Saturday, February 2, 2008

Header Image

I took the above picture of a piece of clover in early April of 2006 after working on the idea for three weeks. The image came to me as an idea for a birthday gift for St. Lissa who was told over 20 years ago that one day a picture of clover would be in her home. Getting the shot for this one and trying to see through to the final composition wound up taking some time. I started by locating the biggest clover patch I could find which happened to be in our back yard near our corner garden. Then I started with 35mm chrome in my ole trusty Cannon AE-1, for some reason I have this idea in my head that with a fixed 50mm lense and the approriate exposure you can actually bring something this small to the shutter. A few tries and a few rolls of film later and all I had was equalling nothing so I decided to try the medium format 2 and a quarter inch negative Hasselblad 500c with the 80mm lense. I would take it out back trying to be stealthy in the evening and free hand some vertical shots like the above and also some laying down looking at the clover from within. The Hassy also has a 180mm lense and from 10ft up I thought I mighta had something but once again my lack of photography understanding and conceptual practical application left me with nada.
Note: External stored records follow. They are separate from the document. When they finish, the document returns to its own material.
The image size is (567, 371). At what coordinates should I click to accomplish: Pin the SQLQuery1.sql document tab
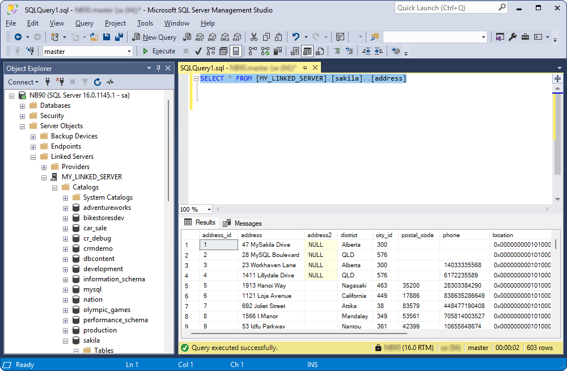306,68
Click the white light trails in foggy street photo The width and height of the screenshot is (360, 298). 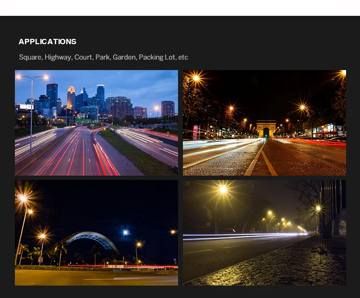click(240, 236)
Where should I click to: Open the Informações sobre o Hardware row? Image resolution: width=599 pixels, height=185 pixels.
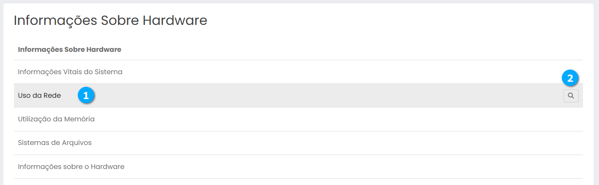click(x=71, y=166)
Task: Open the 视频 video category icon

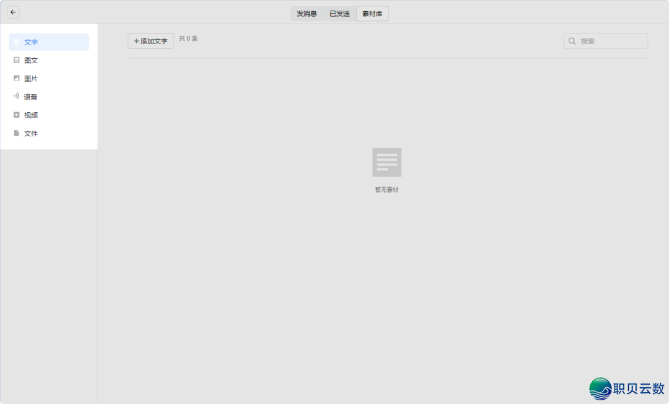Action: (x=17, y=115)
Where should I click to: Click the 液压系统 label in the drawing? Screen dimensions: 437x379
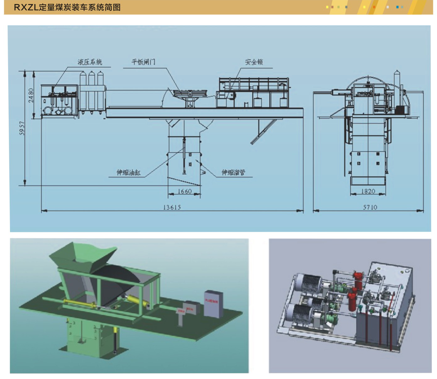point(90,62)
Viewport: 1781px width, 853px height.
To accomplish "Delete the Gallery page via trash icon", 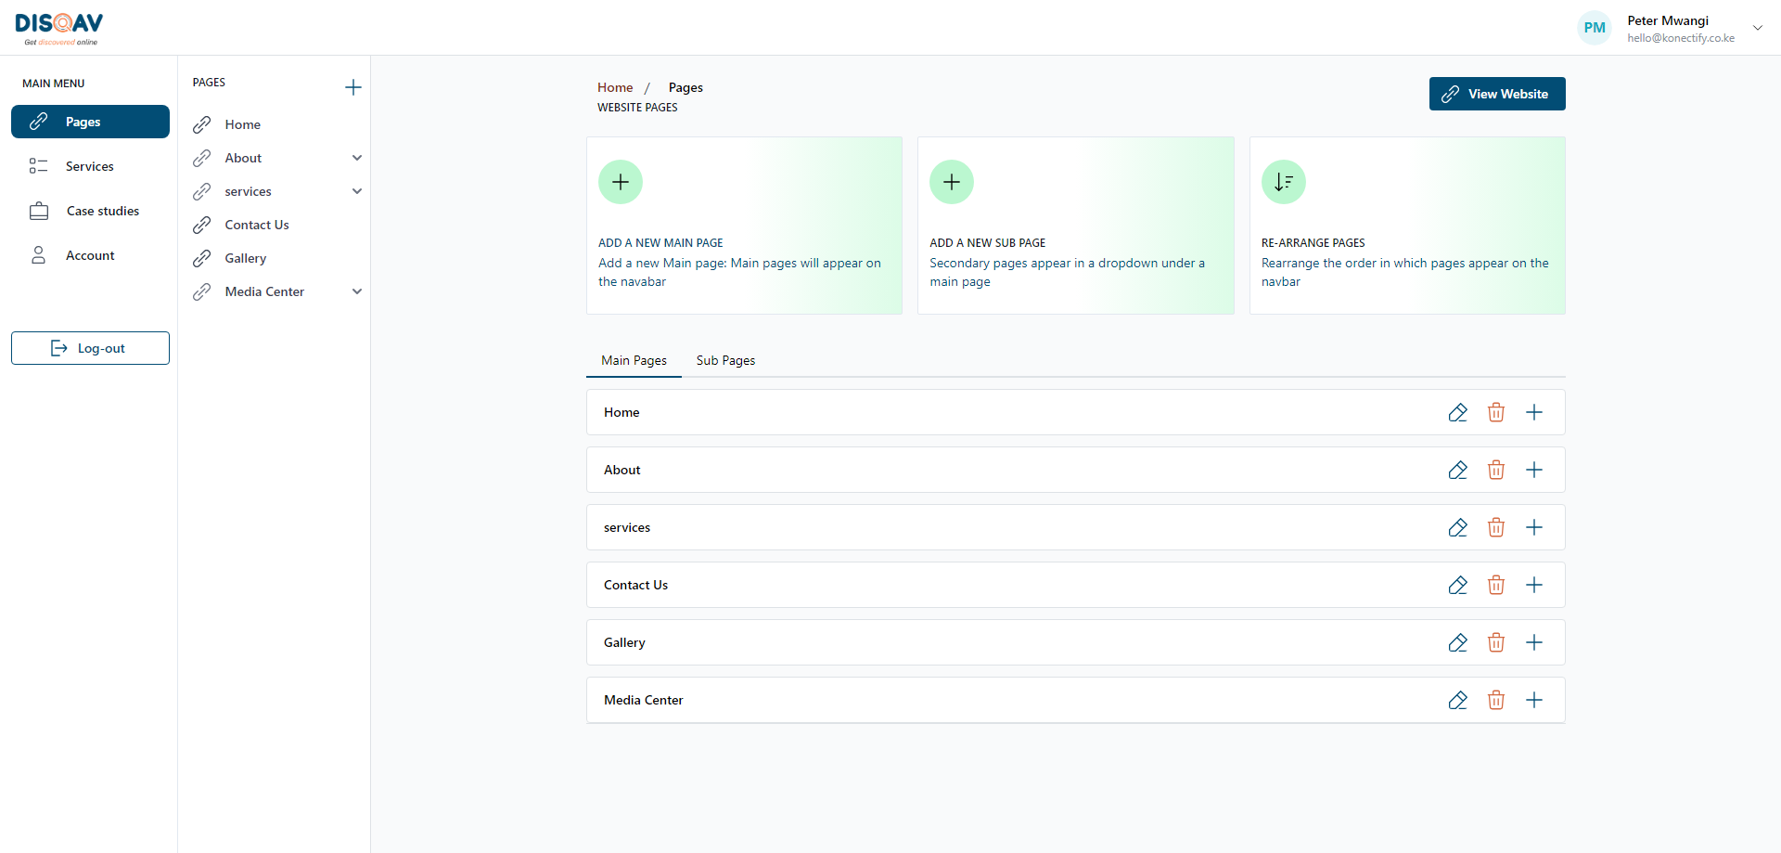I will click(1495, 642).
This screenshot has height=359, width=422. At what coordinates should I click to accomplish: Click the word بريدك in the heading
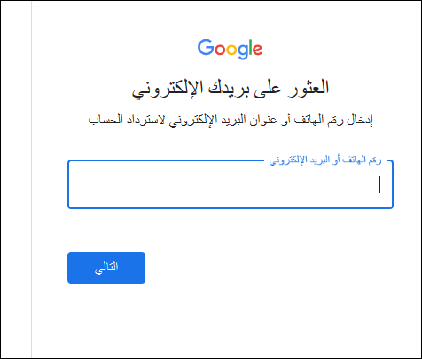(227, 88)
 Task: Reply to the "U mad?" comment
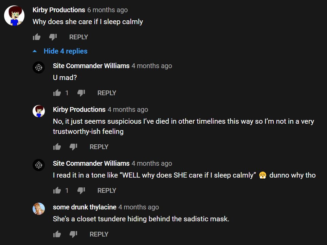pos(107,93)
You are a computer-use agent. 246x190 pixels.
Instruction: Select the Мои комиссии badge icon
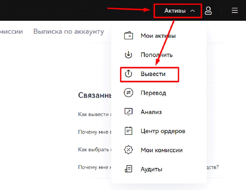tap(128, 150)
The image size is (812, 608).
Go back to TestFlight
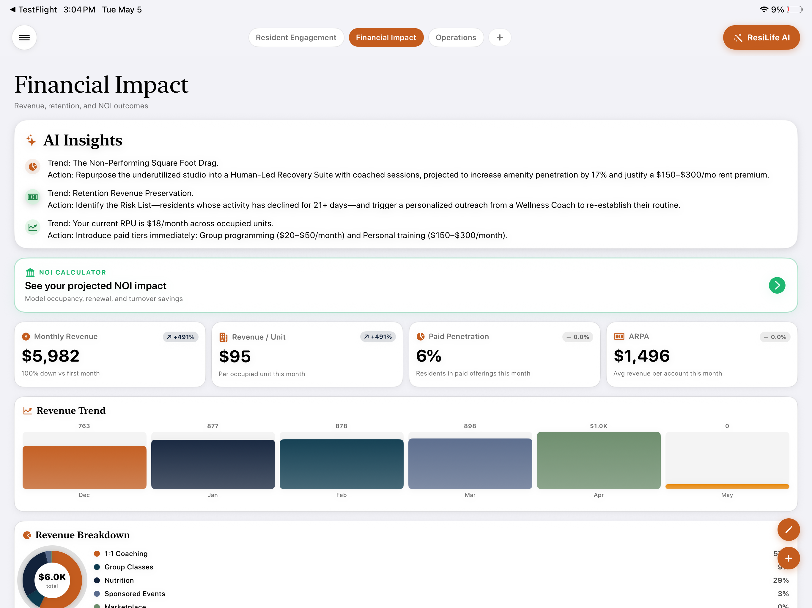click(33, 10)
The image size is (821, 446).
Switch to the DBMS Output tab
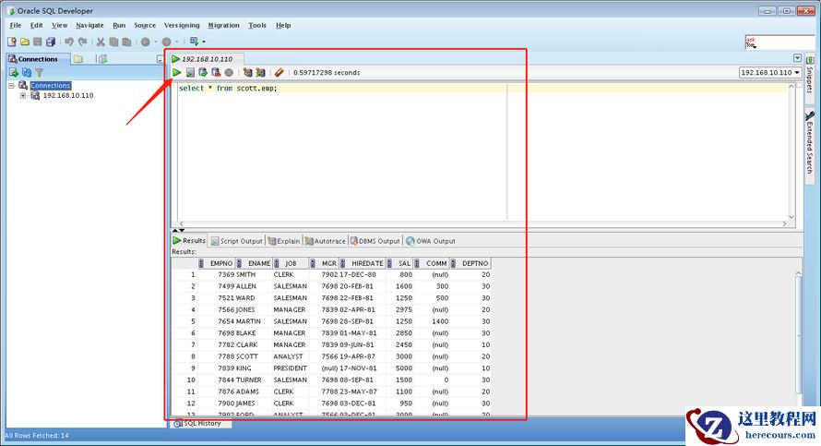pos(375,241)
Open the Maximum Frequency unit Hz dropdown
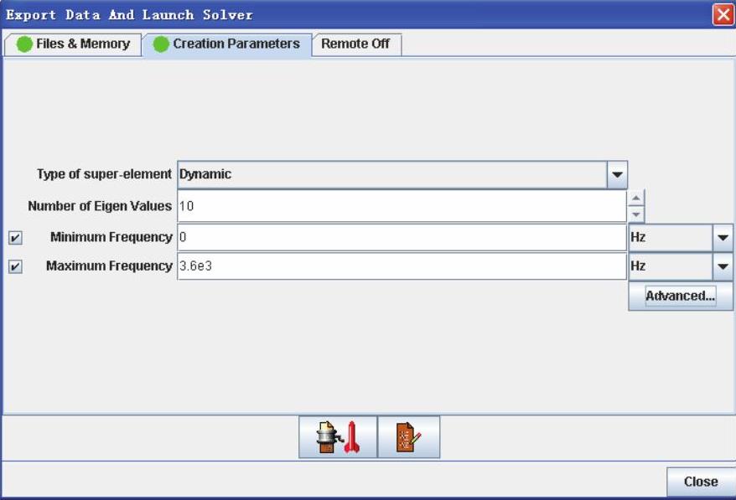Image resolution: width=736 pixels, height=500 pixels. pyautogui.click(x=723, y=266)
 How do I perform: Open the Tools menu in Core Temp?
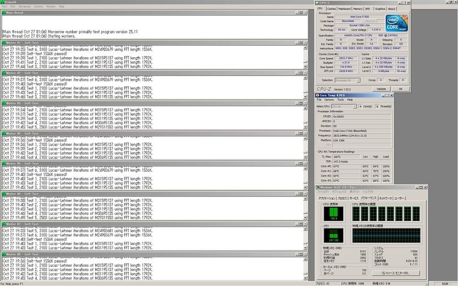(x=340, y=100)
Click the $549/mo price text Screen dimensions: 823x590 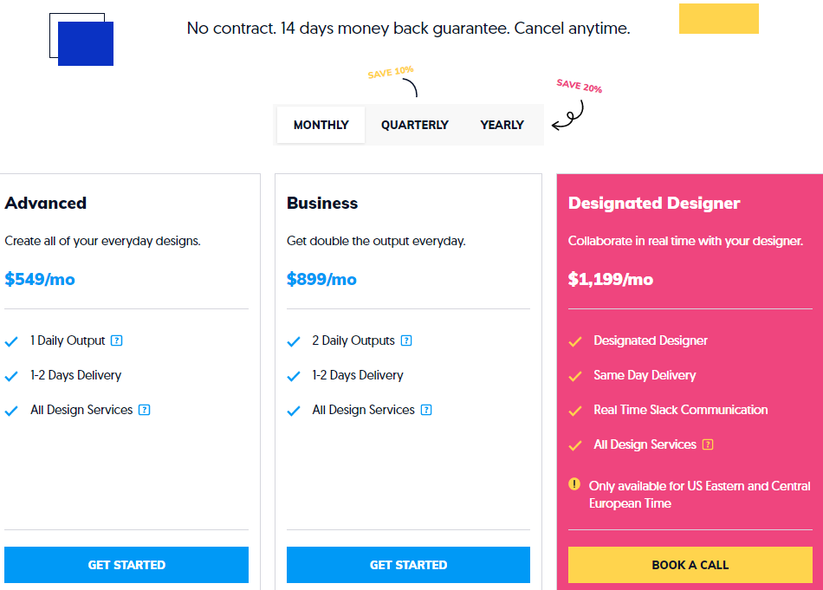[40, 279]
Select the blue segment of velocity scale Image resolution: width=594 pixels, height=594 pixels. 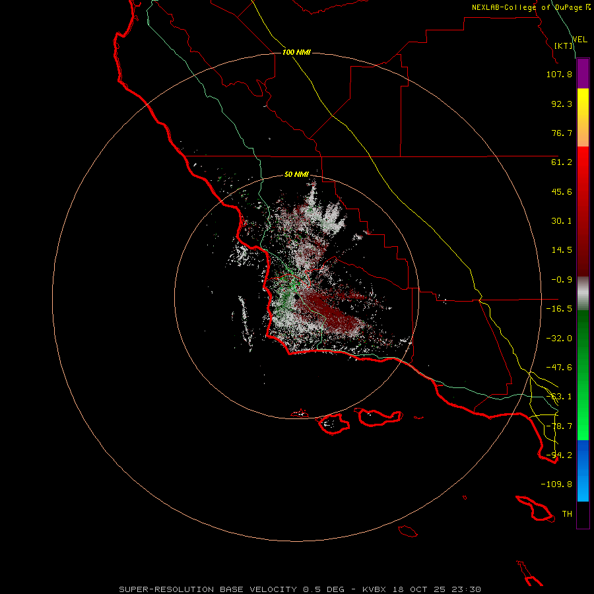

Two and a half weeks, 2rolls of 35mm film, 2rolls of 120mm film and collectively I was unable to get through to the compostion I was looking to present as a piece of Clover. Alsas, not to lament the emptiness which is creative failure. With less than a week to go my friend let me borrow a small diggy point and shoot, a Cannon A620powershot which I think was a 6.1 meg camera at the time. The night that I made this image of this piece of clover which was being lit by the low angle of light coming from a setting sun it was one of 33 which I narrowed down to 12. I asked for help from Shawna who happens to be my rookie's wife in the editing and presentation of the image. She and all of her mad skill editted out the slight imperfection(a tiny but distracting brown worm hole) that was on the bottom leaf and cleaned up the shot selected as the one. When she gave it back to me I went to print with it and made this really neat looking 10x14" portrait which gives the clover a bigger than life appearance.